- [Work task]:
Please copy out the records that follow exactly as they stand.

- [Stored items]:
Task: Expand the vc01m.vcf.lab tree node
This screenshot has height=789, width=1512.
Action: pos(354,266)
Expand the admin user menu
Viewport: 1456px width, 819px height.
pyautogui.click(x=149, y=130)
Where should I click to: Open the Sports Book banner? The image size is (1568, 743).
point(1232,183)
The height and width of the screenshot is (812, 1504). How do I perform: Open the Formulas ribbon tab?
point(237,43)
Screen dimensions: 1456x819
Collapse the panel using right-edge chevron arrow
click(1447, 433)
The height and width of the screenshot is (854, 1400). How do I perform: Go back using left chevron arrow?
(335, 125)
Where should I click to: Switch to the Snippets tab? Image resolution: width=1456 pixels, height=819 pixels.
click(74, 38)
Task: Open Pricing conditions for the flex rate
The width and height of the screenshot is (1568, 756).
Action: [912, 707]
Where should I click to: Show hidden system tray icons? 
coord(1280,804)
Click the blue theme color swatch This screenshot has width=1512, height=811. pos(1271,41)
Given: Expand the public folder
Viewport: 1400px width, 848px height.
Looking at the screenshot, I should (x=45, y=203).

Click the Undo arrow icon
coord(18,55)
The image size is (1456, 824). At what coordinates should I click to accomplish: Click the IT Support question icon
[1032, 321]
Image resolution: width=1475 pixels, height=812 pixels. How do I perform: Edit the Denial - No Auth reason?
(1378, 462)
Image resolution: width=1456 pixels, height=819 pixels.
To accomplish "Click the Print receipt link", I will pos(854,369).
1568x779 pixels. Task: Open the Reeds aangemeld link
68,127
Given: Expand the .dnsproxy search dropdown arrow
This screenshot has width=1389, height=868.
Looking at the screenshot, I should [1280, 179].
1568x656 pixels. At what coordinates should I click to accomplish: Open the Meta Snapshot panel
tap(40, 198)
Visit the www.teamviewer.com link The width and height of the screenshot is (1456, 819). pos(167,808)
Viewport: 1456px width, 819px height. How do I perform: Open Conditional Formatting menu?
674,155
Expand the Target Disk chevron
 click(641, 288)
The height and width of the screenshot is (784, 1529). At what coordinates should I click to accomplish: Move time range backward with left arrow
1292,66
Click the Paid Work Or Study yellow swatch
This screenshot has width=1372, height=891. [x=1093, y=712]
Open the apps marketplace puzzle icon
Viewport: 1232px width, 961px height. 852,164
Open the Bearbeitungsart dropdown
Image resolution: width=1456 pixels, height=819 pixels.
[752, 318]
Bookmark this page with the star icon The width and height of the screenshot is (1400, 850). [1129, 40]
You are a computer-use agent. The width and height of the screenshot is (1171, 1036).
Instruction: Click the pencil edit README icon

- [Answer space]:
Task: Expand the vc01m.vcf.lab tree node
This screenshot has height=789, width=1512.
Action: pos(354,266)
Expand the admin user menu
Viewport: 1456px width, 819px height.
pyautogui.click(x=149, y=130)
Where should I click to: Open the Sports Book banner? The image size is (1568, 743).
point(1232,183)
The height and width of the screenshot is (812, 1504). How do I perform: Open the Formulas ribbon tab?
point(237,43)
Screen dimensions: 1456x819
Collapse the panel using right-edge chevron arrow
click(1447, 433)
The height and width of the screenshot is (854, 1400). How do I perform: Go back using left chevron arrow?
(335, 125)
Where should I click to: Switch to the Snippets tab? Image resolution: width=1456 pixels, height=819 pixels.
click(74, 38)
Task: Open Pricing conditions for the flex rate
The width and height of the screenshot is (1568, 756).
Action: [912, 707]
Where should I click to: Show hidden system tray icons? 
coord(1280,804)
Click the blue theme color swatch This screenshot has width=1512, height=811. pos(1271,41)
Given: Expand the public folder
Viewport: 1400px width, 848px height.
Looking at the screenshot, I should (x=45, y=203).

Click the Undo arrow icon
coord(18,55)
The image size is (1456, 824). At what coordinates should I click to accomplish: Click the IT Support question icon
[1032, 321]
Image resolution: width=1475 pixels, height=812 pixels. How do I perform: Edit the Denial - No Auth reason?
(1378, 462)
Image resolution: width=1456 pixels, height=819 pixels.
To accomplish "Click the Print receipt link", I will pos(854,369).
1568x779 pixels. Task: Open the Reeds aangemeld link
68,127
Given: Expand the .dnsproxy search dropdown arrow
This screenshot has width=1389, height=868.
Looking at the screenshot, I should [1280, 179].
1568x656 pixels. At what coordinates should I click to accomplish: Open the Meta Snapshot panel
tap(40, 198)
Visit the www.teamviewer.com link The width and height of the screenshot is (1456, 819). pos(167,808)
Viewport: 1456px width, 819px height. How do I perform: Open Conditional Formatting menu?
674,155
Expand the Target Disk chevron
 click(641, 288)
The height and width of the screenshot is (784, 1529). At what coordinates should I click to accomplish: Move time range backward with left arrow
1292,66
Click the Paid Work Or Study yellow swatch
This screenshot has width=1372, height=891. [x=1093, y=712]
Open the apps marketplace puzzle icon
Viewport: 1232px width, 961px height. 852,164
Open the Bearbeitungsart dropdown
Image resolution: width=1456 pixels, height=819 pixels.
[752, 318]
Bookmark this page with the star icon The width and height of the screenshot is (1400, 850). [1129, 40]
You are a computer-use agent. The width and height of the screenshot is (1171, 1036).
Instruction: Click the pencil edit README icon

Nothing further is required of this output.